A firefighter at the scene that afternoon tells me, “It was already too late. By then it was inevitable fire was going to cross the creek, but it shouldn’t have been. I don’t know what they were waiting for. Anyone could have predicted what happened next.”
It was 6:47 p.m. when it happened: “SPOTTED ACROSS DOGTOWN CREEK. 2 ROTORS ON IT NOW. ABOUT 1/4 ACRE.” One minute later a forest chief comes across the radio to give directions to crews to try access the spot fire off of Leoni Meadows property. It is unclear how far away these crews were from the spot fire and there is still no mention of sending additional resources to the north of Dogtown creek.
Then, 8:49 p.m. a panicked voice comes across the radio announcing the spot fire “is growing in size. Well over 5 acres…it’s running uphill. We are making access to get out. It may be cutting us off.” It was Mark Matthews, the same Pioneer Fire Chief who declared “forward progress stopped” two days earlier. Now, Chief Matthews is surrounded by fire to the north of Dogtown Creek, desperately trying to escape the drainage while calling the radio for more resources.
Unfortunately, Chief Matthews was calling the wrong channel.

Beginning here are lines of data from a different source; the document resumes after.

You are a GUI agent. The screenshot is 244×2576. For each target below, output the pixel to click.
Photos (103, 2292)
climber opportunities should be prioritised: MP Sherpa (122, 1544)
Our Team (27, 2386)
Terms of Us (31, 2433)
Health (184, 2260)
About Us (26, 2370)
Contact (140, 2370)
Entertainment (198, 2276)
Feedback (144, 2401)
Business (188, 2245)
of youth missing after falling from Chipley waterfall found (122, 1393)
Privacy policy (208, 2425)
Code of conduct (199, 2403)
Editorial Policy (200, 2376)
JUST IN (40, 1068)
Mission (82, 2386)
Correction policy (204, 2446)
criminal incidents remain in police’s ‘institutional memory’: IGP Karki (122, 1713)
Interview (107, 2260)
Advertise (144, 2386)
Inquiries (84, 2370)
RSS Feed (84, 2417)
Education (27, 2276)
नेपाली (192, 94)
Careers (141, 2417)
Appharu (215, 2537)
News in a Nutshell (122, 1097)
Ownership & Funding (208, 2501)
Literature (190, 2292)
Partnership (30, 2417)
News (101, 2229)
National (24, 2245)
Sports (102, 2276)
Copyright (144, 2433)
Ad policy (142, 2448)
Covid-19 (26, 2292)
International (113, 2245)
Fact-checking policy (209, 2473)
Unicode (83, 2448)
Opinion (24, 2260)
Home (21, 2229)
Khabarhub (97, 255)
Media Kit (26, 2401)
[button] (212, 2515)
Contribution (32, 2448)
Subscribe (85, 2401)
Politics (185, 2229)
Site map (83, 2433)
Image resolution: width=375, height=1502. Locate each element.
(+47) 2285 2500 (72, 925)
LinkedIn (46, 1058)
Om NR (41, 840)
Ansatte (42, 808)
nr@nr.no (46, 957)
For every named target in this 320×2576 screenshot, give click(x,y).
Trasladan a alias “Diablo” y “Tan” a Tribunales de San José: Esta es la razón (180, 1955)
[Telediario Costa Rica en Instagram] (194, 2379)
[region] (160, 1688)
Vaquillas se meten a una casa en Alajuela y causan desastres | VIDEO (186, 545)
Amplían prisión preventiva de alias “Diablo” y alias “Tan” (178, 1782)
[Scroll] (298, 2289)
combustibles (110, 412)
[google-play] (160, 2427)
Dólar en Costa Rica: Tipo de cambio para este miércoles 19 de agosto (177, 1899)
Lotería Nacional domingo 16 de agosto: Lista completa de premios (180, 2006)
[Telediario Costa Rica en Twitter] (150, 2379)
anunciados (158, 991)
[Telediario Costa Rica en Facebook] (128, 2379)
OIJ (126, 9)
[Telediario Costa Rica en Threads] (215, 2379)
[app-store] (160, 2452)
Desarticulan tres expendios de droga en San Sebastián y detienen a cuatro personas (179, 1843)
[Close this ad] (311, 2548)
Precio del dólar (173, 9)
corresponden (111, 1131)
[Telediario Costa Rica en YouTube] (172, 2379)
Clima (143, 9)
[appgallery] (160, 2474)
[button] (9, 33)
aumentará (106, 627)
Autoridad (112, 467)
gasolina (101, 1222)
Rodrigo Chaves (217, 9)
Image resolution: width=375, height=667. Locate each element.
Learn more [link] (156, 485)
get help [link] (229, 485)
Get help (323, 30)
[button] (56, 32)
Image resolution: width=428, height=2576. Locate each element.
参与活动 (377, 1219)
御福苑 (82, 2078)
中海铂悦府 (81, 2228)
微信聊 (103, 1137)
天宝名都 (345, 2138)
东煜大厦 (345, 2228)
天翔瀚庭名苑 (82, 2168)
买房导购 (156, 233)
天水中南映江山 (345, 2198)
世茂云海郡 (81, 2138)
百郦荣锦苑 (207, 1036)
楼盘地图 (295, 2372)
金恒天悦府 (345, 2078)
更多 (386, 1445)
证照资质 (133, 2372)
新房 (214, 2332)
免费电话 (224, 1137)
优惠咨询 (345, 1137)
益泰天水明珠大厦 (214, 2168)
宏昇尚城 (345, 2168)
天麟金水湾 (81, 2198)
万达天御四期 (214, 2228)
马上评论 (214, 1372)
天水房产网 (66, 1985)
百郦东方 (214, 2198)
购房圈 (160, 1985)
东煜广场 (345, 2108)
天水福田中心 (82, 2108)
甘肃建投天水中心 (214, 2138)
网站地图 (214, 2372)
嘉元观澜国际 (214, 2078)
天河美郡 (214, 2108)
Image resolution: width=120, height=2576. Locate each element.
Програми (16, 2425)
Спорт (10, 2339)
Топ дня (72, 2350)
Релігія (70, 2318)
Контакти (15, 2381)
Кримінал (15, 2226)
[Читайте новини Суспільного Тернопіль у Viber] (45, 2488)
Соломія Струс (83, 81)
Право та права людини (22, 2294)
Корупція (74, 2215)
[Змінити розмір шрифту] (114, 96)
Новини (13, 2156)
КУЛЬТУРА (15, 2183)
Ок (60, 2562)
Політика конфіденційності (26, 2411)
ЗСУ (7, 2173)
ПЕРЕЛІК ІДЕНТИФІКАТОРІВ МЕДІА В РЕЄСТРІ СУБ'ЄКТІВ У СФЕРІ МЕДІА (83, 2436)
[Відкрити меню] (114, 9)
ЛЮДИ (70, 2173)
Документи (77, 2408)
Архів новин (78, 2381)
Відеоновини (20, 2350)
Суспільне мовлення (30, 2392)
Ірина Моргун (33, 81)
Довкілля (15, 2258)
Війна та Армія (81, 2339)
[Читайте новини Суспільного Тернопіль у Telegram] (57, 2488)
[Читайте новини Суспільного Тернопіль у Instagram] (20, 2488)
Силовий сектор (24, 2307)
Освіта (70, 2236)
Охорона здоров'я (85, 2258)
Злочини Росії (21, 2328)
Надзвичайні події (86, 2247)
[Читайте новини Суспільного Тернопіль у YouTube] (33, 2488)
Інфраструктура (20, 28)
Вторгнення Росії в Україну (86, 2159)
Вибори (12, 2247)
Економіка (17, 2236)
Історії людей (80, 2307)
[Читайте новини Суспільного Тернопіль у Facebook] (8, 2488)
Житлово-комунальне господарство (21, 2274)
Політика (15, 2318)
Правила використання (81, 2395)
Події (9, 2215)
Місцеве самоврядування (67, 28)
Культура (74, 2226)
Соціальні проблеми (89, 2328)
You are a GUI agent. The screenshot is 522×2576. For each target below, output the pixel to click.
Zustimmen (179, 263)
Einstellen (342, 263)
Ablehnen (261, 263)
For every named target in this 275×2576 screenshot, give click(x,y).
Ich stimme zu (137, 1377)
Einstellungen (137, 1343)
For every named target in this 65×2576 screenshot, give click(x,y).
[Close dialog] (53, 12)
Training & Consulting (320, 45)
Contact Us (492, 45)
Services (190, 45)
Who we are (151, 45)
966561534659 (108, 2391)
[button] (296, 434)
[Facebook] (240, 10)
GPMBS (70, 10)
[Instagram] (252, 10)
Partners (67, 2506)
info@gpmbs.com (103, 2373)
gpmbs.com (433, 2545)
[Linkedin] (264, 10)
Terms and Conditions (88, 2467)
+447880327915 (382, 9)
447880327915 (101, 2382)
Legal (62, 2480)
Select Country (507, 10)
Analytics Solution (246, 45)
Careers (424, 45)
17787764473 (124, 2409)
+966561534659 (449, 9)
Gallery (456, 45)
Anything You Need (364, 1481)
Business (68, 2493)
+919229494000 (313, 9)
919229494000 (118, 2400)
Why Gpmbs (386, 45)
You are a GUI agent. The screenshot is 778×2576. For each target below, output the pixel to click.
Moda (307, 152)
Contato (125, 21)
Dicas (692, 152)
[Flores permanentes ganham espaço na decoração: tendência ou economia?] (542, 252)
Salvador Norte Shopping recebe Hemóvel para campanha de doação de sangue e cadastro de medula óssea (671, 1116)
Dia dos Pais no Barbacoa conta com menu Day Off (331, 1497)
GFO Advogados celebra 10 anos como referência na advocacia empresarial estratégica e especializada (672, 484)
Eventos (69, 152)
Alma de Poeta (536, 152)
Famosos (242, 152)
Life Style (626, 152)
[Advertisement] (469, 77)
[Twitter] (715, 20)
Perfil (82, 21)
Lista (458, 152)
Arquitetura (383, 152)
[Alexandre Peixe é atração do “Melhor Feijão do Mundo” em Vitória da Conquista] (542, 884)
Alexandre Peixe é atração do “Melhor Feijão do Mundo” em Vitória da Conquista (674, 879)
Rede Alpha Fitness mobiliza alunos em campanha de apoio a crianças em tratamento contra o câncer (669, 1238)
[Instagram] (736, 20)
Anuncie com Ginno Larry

The call logs document dispatch operators repeatedly instructing the chief to call operations directly. Since the start of the fire two days prior, personnel informs Chief Mathews at least six separate times to use the operations channel to notify those in command of his movements and needs. It is unclear why he chooses not to.
It also remains unclear if operations or incident command were aware of Chief Matthews’ location prior to his desperate calls for help. One firefighter who went through the call logs with me said, “It looks like he went over there [north side of Dogtown creek] on his own. He’s not listening to dispatch. He keeps calling the wrong channel. The guy has gone rogue. It wouldn’t surprise me if no one knew he was over there until it was too late.”
Thankfully, both day and night operations finally come on the radio and confirm they are in contact with Chief Matthews, on the appropriate channel, and that he is out, safe. They also announced, for the first time, that they are shifting resources to the north of Dogtown Creek to Leoni Meadows.
It was 8:53 p.m. In six hours Grizzly Flat would burn.